The races in 2004 and 2005 were at Vodafone Arena in February. The first race in 1887 held at Melbourne Cricket Ground over 3 miles (4800m), with first prize of a grand piano valued at 200 pounds. Other venues in Melbourne to host the race include the Exhibition Track, the North Essendon board track, the Olympic Park Velodrome and the Brunswick, Coburg and Northcote velodromes.

Malvern Star, a brand in bicycles in Australia, had its origins in the race. In December 1898 a young bicycle mechanic and professional cyclist, Tom Finnigan, won from a handicap of  holding off backmarkers with a foot to spare. The prize of 240 sovereigns let him establish a suburban bicycle shop, Malvern Star Cycles, which became a household name under Bruce Small.

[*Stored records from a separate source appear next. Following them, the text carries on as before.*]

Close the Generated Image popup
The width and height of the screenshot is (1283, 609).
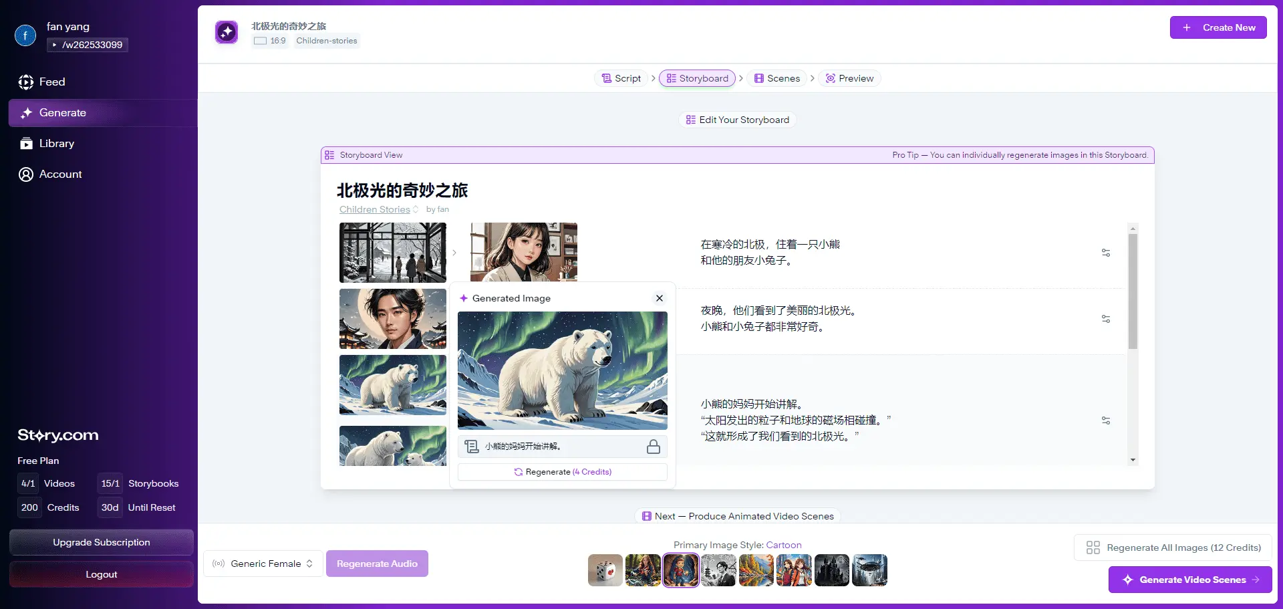click(659, 298)
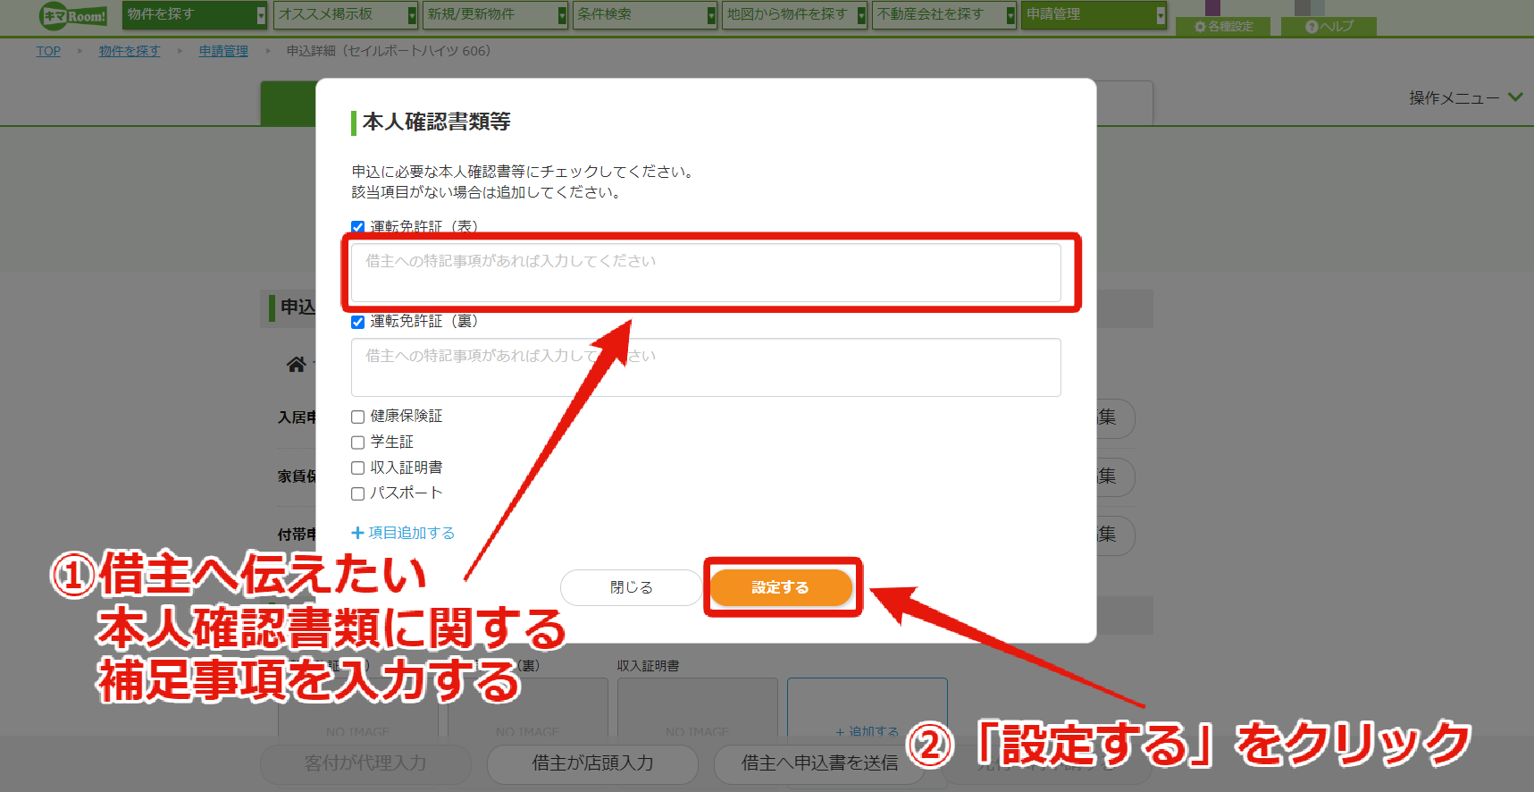Expand the 操作メニュー chevron
This screenshot has height=792, width=1534.
pyautogui.click(x=1515, y=97)
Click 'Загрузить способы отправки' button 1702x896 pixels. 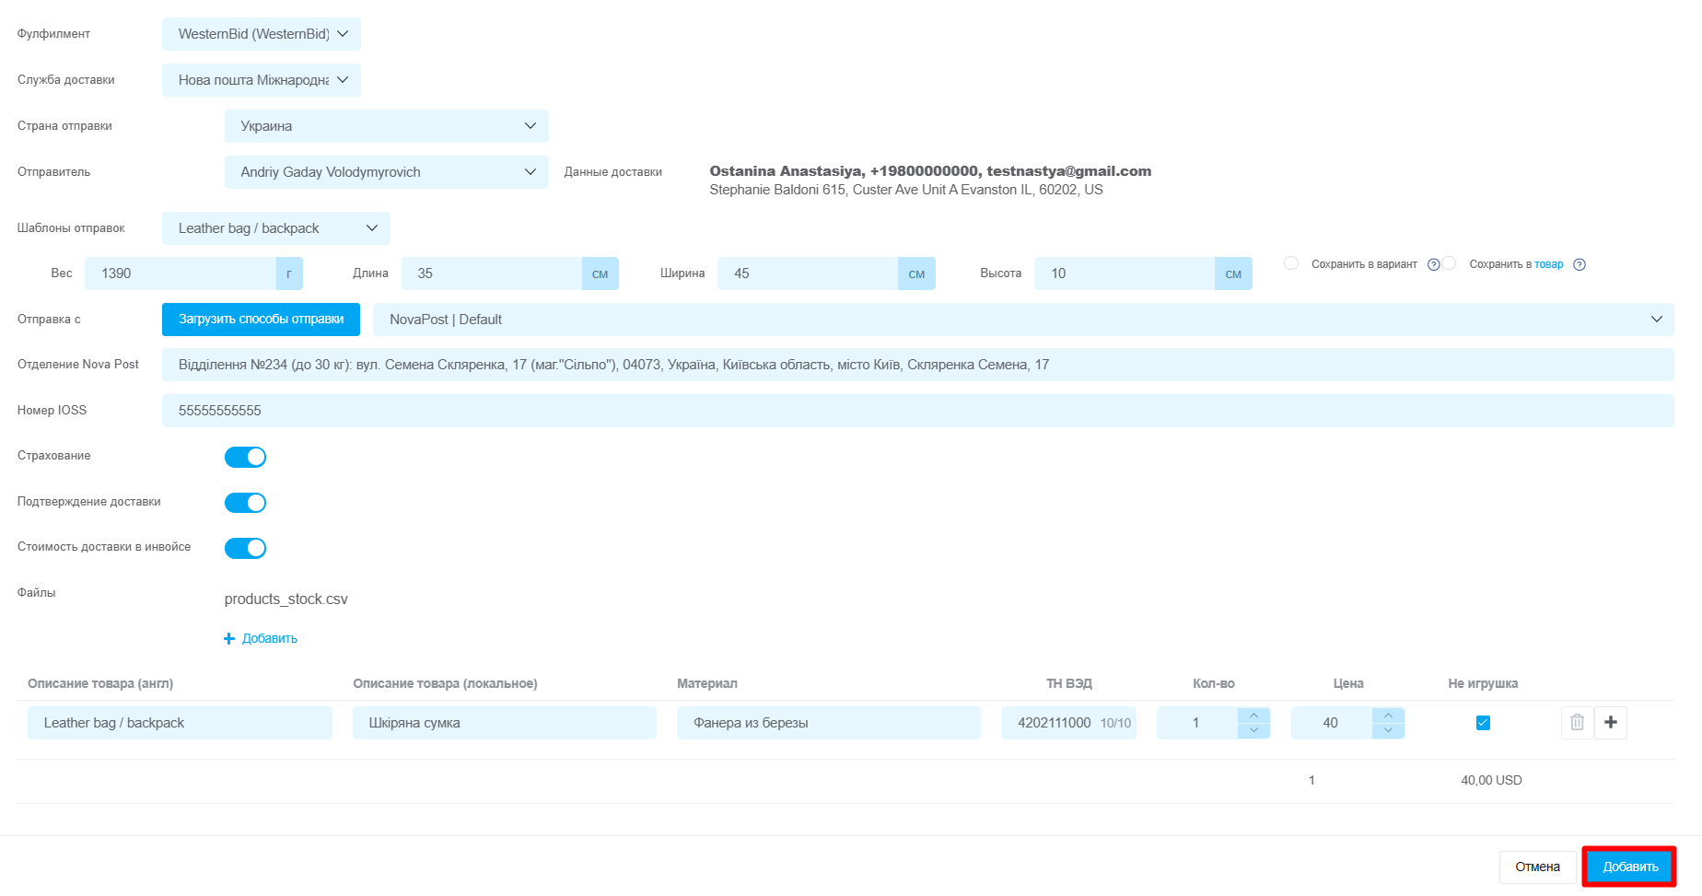261,320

Corruption tinged the event in 1901 when the American, "Plugger" Bill Martin, won from scratch, to allegations of fixing by John Wren. According to The Age in 1903 referring to 1902 "one of the judges appointed to officiate at the Austral Wheel meeting was called upon to resign, because he had a monetary interest in the result of the Austral Wheel Race."

In December 2019 Kelland O'Brien won from scratch in a time of 1min 58.44 sec, an average of 60.81 km/h at Hisense Arena.

Prize money
Prize money has varied, following the fashion for cycling, from a grand piano to monetary prizes of 240 sovereigns in 1898, 450 sovereigns in 1902, to a low of $1500 during the 1970s, increasing to $5,000 in 1982, and now exceeding $18,000 since 2000.

Past winners

Past competitors include distinguished Australian and international  cyclists, including Gordon Johnson, Steele Bishop, Sid Patterson, Russell Mockridge, Danny Clarke, Brett Aitken, Gary Neiwand and Shane Kelly. The record for the most wins belongs to Victorian Stephen Pate with four victories: in 1988 from scratch, in 1991 from minus 10m, in 1993 from minus 20m and 1999 from scratch.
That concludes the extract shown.